Como sea, parece necio no ver que la humanidad está construyendo un mundo a la medida de las máquinas. Los data & fulfillment centers, por ejemplo, son espacios diseñados para ayudar al movimiento robótico, del mismo modo que los hashtags son herramientas semánticas que sólo tienen sentido en un mundo en el que la enorme mayoría de los seres humanos son pensados como animales a manipular para que un puñado de personas obtengan beneficios. La espacialidad actual está hecha a la medida del mercado, no de los usuarios; no resuelve nuestra vida, simplemente la moldea a través de la territorializacion totalizante de los intereses privados que fragmentan la topología y la llenan de zonas de exclusión.


A diferencia de otros regímenes de intercambio, repletos de metáforas, parábolas, alusiones y sutilezas, la forma de la verdad que persigue el sujeto contemporáneo es formal, individual y fuera de contexto. Google y los otros grandes actores de virtualidad presuponen, codifican y desarticulan al lenguaje en un número de palabras individuales, liberadas de sus ya antiguas -parafraseando a Boris Groys- funciones gramaticales.

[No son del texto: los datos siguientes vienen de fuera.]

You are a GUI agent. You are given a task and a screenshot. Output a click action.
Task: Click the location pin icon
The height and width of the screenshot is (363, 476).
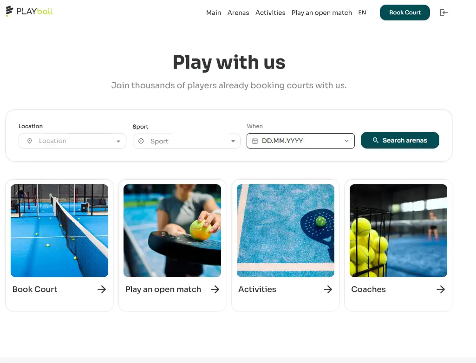[x=29, y=141]
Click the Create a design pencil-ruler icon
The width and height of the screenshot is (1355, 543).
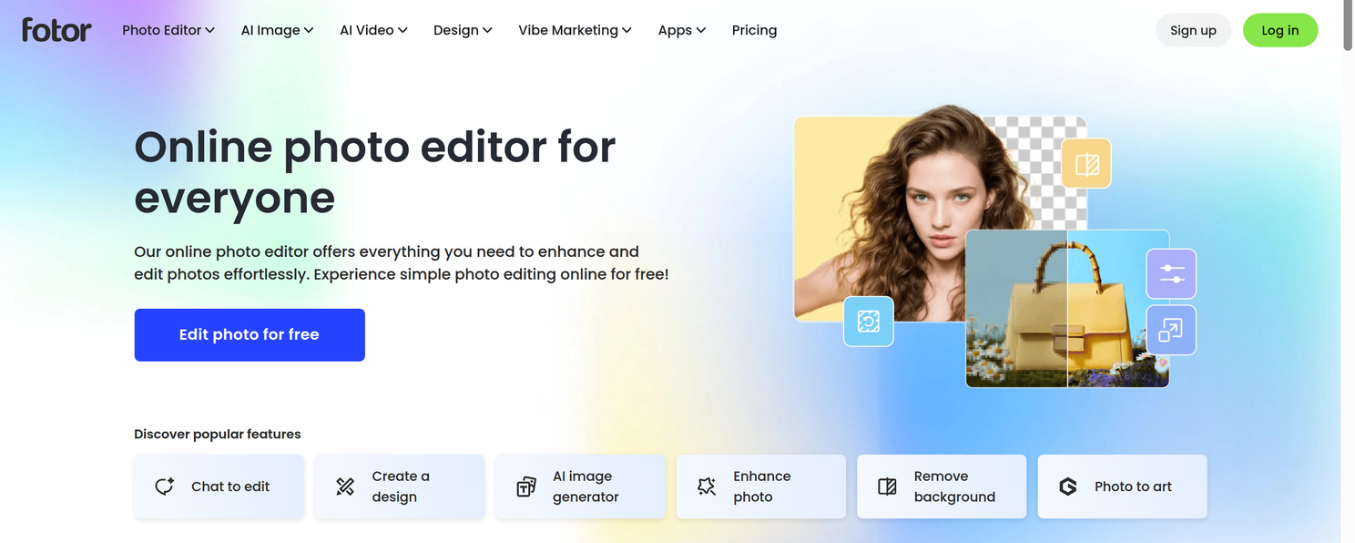345,487
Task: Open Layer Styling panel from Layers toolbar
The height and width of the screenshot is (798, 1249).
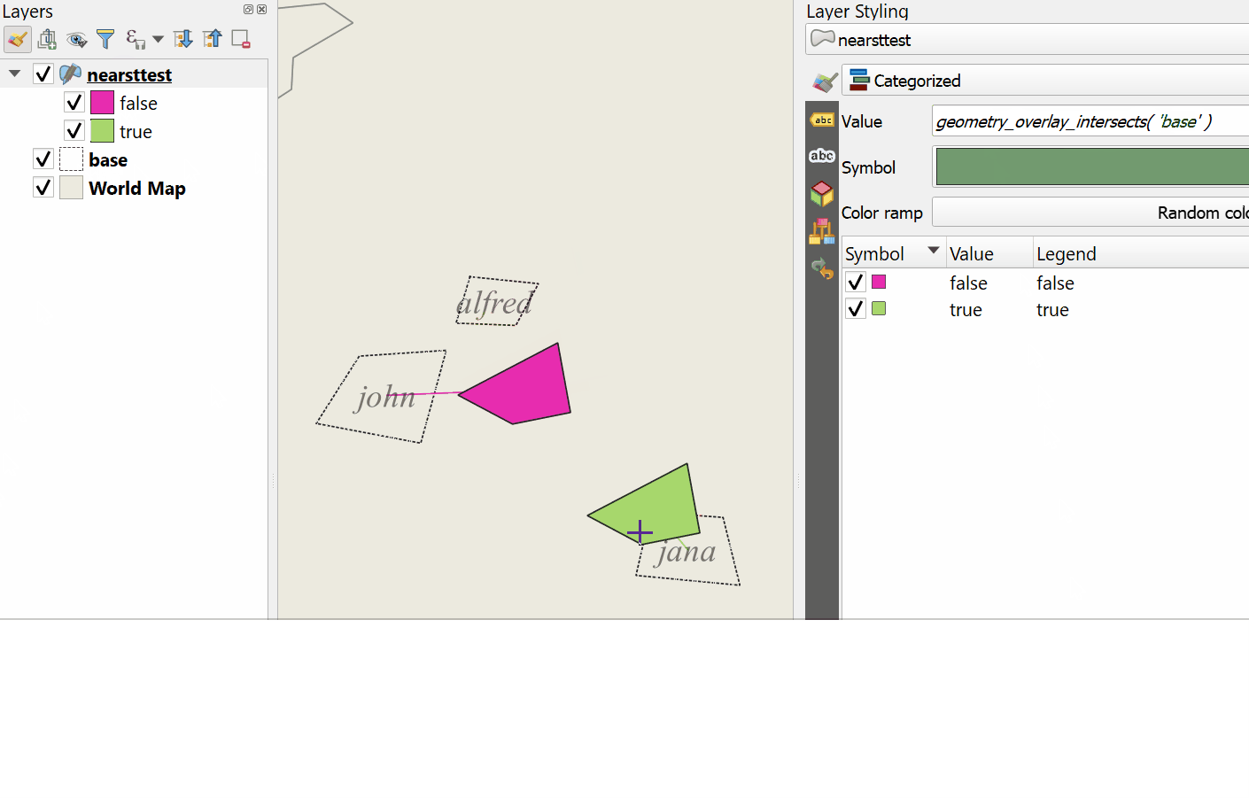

Internet toma a cada término como algo suelto, del mismo modo que el liberalismo supone a cada sujeto como un ente abstracto, portador de derechos, átomo valorativamente neutral, jurídicamente igual y sin historia (es decir, sin condicionamientos previos como la gramática o la distribución de las riquezas).


Pero además, en las redes el movimiento verbal está sometido a la vigilancia y al gobierno de instancias que detentan el poder de preseleccionar y priorizar los contextos y trayectorias posibles de cada término. En estas condiciones, lxs usuarixs no pueden diferenciarse entre quienes se inquietan y quienes se complacen por las relaciones de poder allí expresadas, ni mucho menos entre “mejores” y “peores”. Cada cual realiza una ruta que tiene el mismo valor que la siguiente y la anterior, pues todas coinciden en su predeterminación, es decir, ninguna posee la capacidad de ser singular ni, mucho menos, de representar una afrenta al orden de las cosas.


Los hashtags que se usan actualmente difieren de las etiquetas de cualquier otro sistema anterior en un punto esencial: no son usados con la voluntad de indexar mensajes para su posterior recuperación. Su uso no es organizativo sino directivo, la intención es filtrar y dirigir el contenido para que aparezca en ciertas áreas de la web. Eso se ve muy claramente con las consignas inventadas para ser repetidas, que son divulgadas desde centros publicitarios o gubernamentales (#TapateLaBoca, #QuedateEnCasa) a raíz de temas emergentes que luego desaparecen.


Así, la lengua pasa a ser la suma de todas las combinaciones posibles entre todas las palabras y no una entidad que obra con ciertas reglas dinámicas. Si la gramática era el modo de crear una jerarquía y una serie de condiciones para las relaciones entre los vocablos, ahora encontramos un espacio que puede articularse y desarticularse tantas veces como combinaciones sintácticas existan. Es posible, entonces, que la fuerza que poseen hoy los hashtags se deba a que son prácticamente los únicos rastros de organización de sentido que pueden hallarse en el universo virtual.